Esta foto me produce mucha satisfacción. Y se me pasó el título de este post por la cabeza. Porque estas ediciones especiales de Harry Potter -que aún están por completarse- son el sueño de cualquier fanático de la saga, de cualquier edad: desde los niños de 11 años hasta los niños de 38 años y medio, como yo.
De hecho, es más factible que los niños de 38 años y medio (o un poco más) le estén regalando justo estos libros -o los estén comprando para sus casas- a sus propios hijos, para que ellos se adentren, de su mano, en el mundo de Hogwarts como debe ser. Con las mejores y más soñadas ediciones posibles. Las que tienen toda la intensidad y la magia que ha estado en nuestras cabezas por años.
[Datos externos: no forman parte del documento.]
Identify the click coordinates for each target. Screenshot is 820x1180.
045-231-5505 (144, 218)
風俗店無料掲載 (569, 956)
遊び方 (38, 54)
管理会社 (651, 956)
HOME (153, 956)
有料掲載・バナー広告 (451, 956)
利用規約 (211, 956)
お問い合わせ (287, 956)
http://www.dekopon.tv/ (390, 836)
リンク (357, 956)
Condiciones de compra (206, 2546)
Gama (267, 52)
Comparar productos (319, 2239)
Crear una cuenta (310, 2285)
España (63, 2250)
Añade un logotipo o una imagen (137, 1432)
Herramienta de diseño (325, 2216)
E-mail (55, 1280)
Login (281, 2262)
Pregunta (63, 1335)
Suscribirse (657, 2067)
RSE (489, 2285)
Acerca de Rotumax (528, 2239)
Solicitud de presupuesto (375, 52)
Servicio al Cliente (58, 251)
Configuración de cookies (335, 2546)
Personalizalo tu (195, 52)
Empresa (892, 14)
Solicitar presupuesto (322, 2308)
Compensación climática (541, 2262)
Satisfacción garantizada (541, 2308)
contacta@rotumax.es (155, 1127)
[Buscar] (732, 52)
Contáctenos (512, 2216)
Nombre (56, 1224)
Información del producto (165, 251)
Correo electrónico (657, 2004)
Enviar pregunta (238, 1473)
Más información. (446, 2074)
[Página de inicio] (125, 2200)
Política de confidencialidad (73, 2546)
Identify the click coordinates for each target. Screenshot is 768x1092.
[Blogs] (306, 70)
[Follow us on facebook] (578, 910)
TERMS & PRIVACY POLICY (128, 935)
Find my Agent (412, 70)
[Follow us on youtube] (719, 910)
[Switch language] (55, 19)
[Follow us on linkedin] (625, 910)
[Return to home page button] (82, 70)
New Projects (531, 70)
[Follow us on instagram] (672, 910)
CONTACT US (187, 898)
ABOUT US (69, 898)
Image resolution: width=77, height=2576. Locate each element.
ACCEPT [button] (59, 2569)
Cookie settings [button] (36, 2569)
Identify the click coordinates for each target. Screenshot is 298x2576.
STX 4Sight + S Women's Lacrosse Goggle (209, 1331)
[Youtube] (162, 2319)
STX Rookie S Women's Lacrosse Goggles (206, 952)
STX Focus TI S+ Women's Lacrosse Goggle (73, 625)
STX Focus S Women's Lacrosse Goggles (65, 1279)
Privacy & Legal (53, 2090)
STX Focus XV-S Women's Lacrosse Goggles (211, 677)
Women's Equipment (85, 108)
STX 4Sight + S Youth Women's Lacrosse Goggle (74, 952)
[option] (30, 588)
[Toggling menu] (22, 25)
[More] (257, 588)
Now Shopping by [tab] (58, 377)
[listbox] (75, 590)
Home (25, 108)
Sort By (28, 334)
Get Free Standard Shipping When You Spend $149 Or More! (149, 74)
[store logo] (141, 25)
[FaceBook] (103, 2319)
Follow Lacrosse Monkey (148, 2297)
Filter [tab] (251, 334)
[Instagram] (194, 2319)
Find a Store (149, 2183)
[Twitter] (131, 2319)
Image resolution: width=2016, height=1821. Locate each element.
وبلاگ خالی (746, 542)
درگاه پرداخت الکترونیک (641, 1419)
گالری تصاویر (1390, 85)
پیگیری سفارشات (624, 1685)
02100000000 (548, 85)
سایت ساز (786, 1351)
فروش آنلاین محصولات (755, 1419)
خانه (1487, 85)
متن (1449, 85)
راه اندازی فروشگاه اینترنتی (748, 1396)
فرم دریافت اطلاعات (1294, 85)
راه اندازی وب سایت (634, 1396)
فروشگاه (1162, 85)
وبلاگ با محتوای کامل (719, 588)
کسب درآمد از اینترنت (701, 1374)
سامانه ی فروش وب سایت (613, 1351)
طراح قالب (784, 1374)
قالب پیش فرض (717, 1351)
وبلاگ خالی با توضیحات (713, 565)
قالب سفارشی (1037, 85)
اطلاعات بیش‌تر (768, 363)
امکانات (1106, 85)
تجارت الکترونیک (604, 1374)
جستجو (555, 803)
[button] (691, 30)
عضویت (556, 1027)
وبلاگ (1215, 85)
Gracias a esta colección, ya he visitado los primeros tres años de Harry Potter (ver las historias aquí, aquí y aquí). Y aunque ya vi por encima este cuarto volumen, todavía no me he adentrado en él como se merece. Pronto será…
Por ahora, cadena de oración para que Scholastic y Salamandra (en el mundo hispano) mantengan andando esta edición ultra especial de libros y completen la saga, y para que estos sigan llegando a Latinoamérica, o los podamos seguir haciendo traer.